_What is expected_
Return the material word for word, everything from the line that contains "Where should I" down to the end of the material, and leave the pictures out of your answer.
○ ○ ○ ○ ○ ○ ○
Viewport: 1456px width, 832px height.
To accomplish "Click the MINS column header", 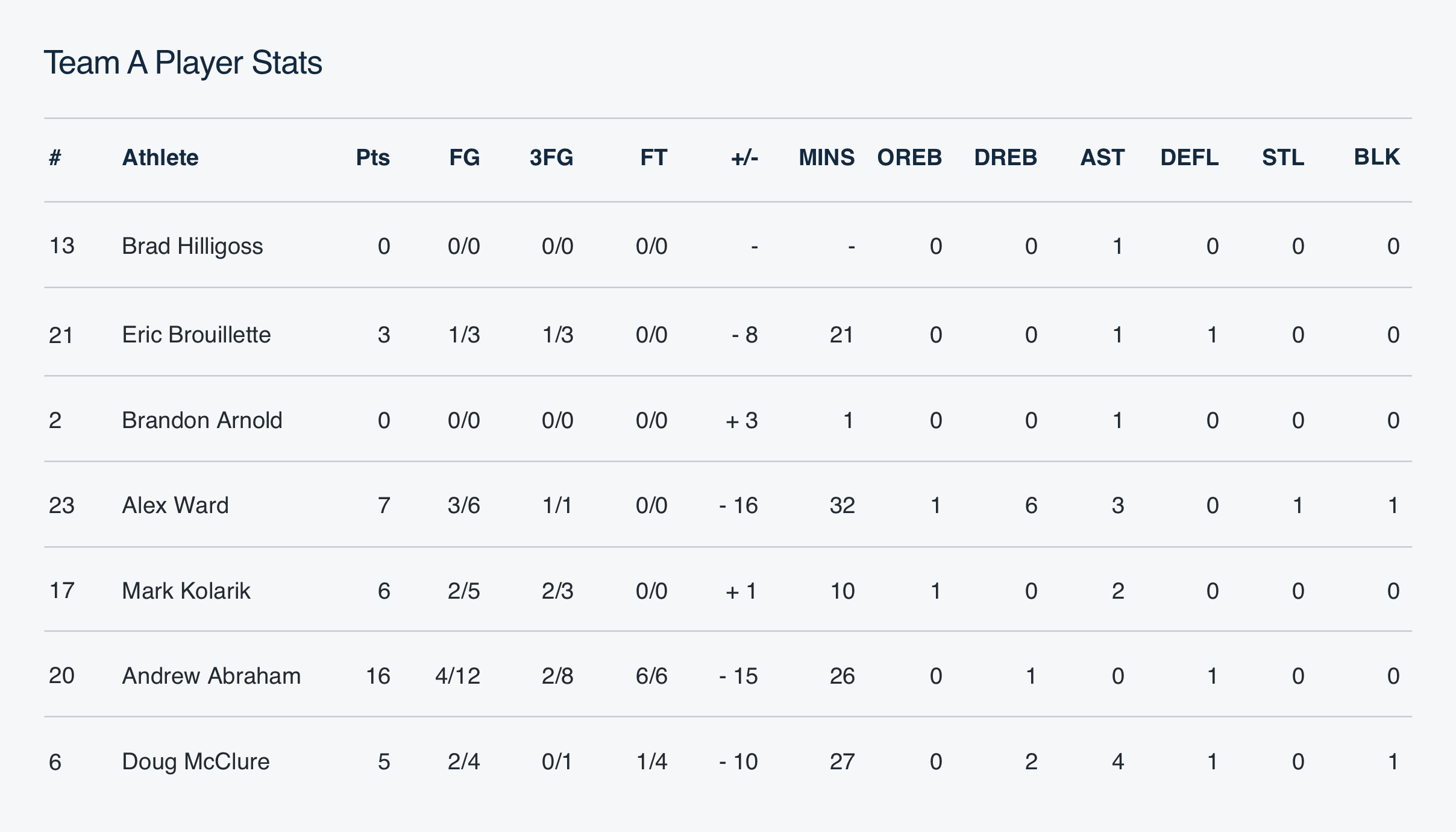I will tap(826, 158).
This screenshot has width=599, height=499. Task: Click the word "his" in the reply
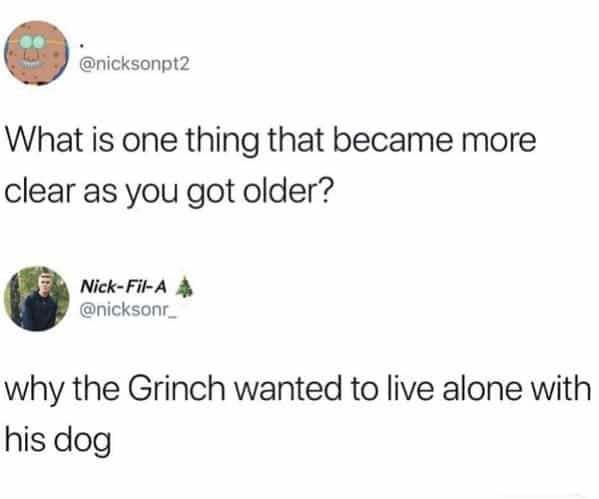(25, 439)
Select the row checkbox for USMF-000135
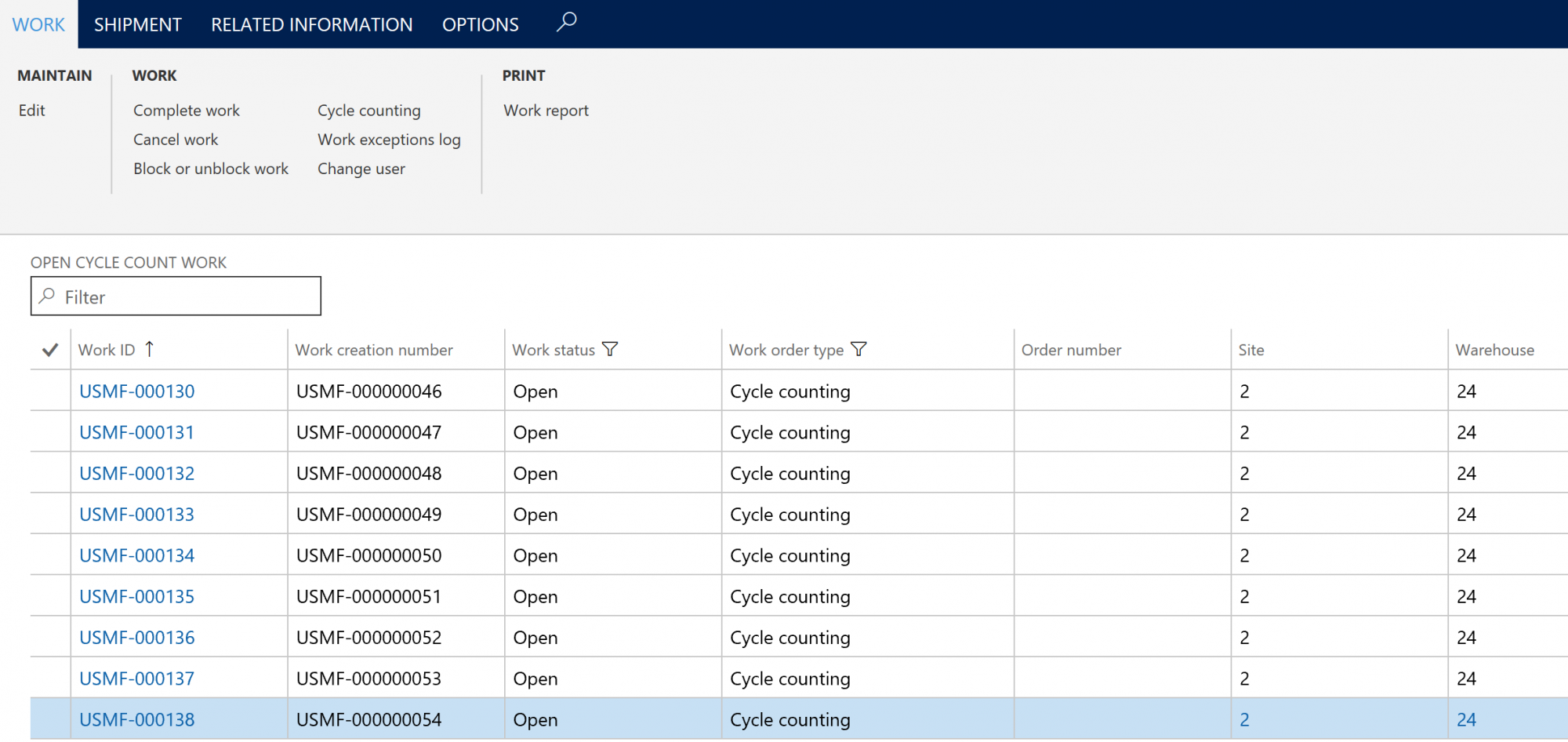1568x742 pixels. click(49, 596)
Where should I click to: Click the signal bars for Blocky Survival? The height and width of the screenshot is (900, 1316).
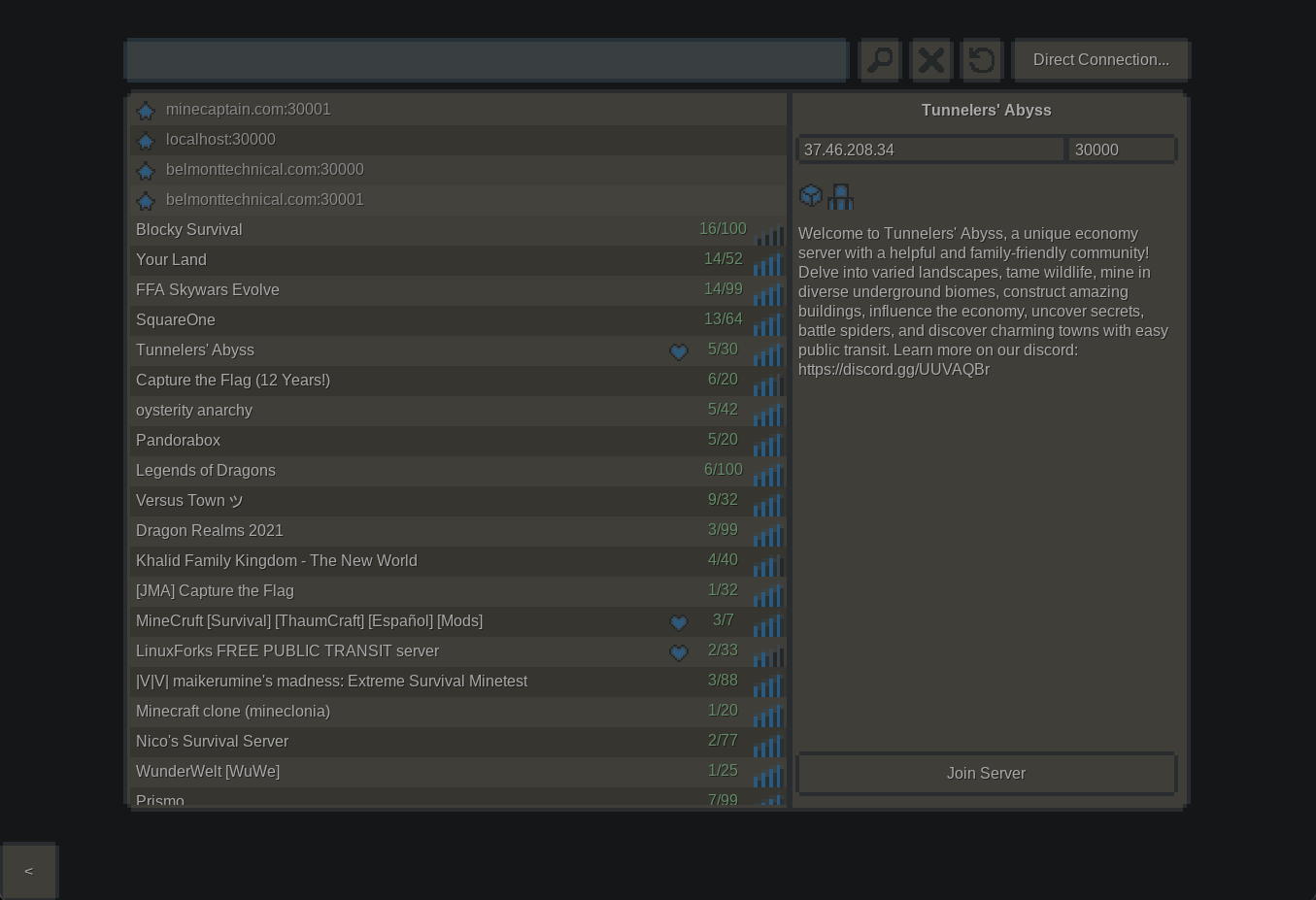(x=768, y=236)
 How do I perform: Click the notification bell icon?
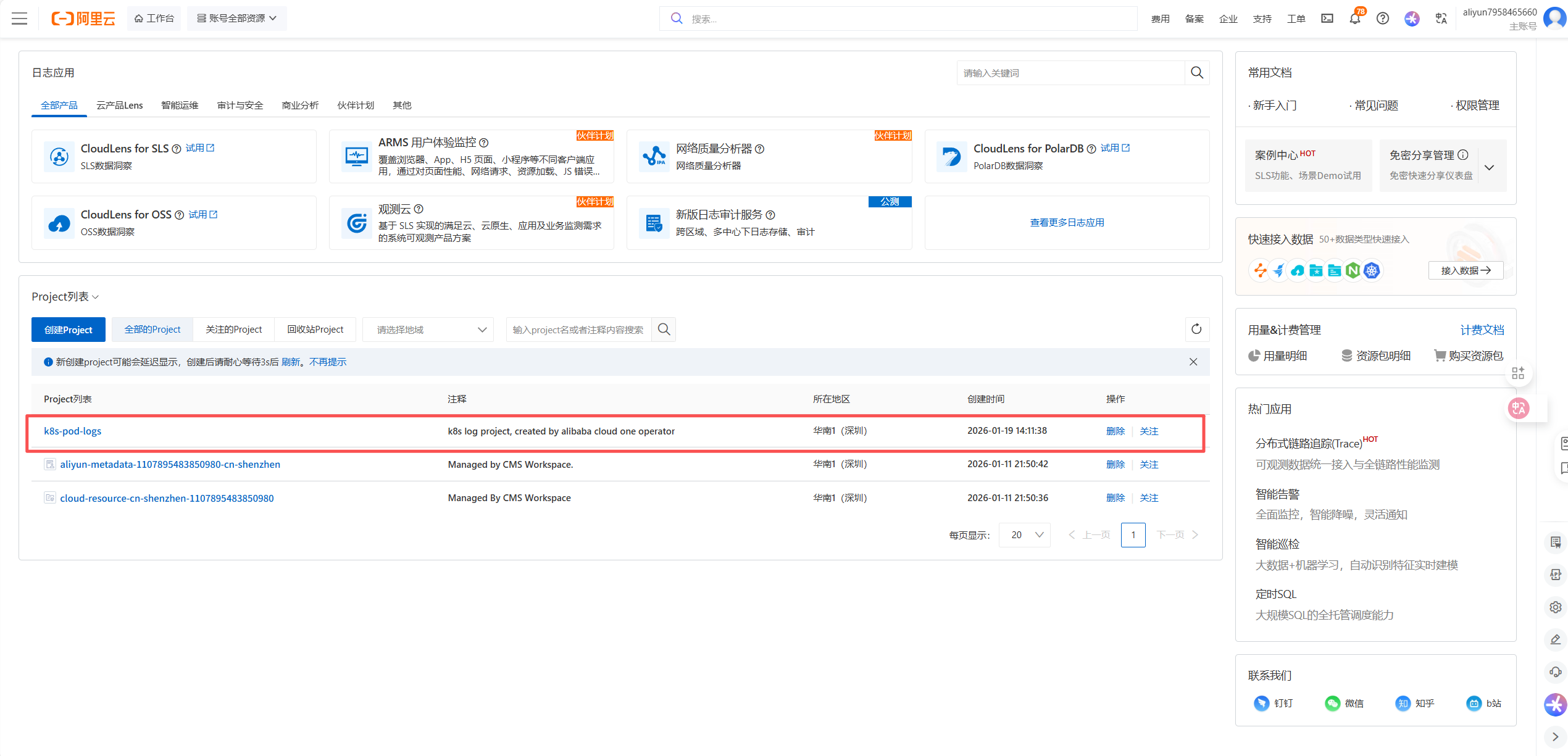tap(1354, 19)
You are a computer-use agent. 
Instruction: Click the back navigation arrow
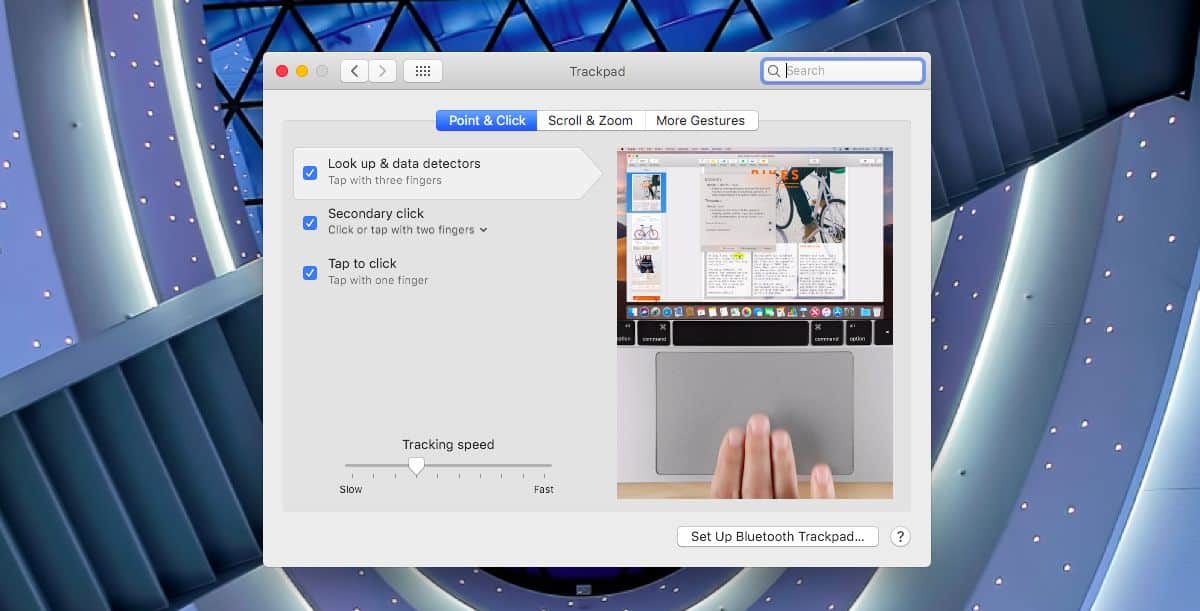(x=354, y=70)
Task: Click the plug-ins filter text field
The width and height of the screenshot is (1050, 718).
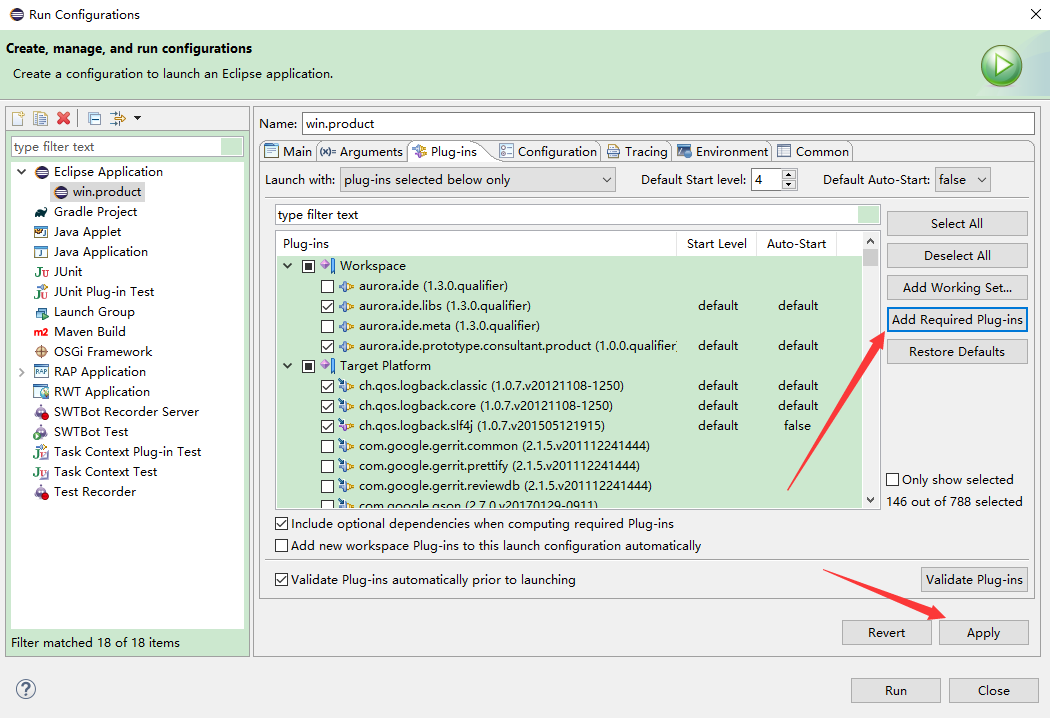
○ ○ ○ ○ ○ ○ ○
_Finished answer_
Where should I click to: Click the signal bars for Blocky Survival? The height and width of the screenshot is (900, 1316).
(x=768, y=236)
 How do I perform: Click the notification bell icon?
tap(1354, 19)
You are a computer-use agent. 
Instruction: Click the back navigation arrow
(x=354, y=70)
Task: Click the plug-ins filter text field
The width and height of the screenshot is (1050, 718).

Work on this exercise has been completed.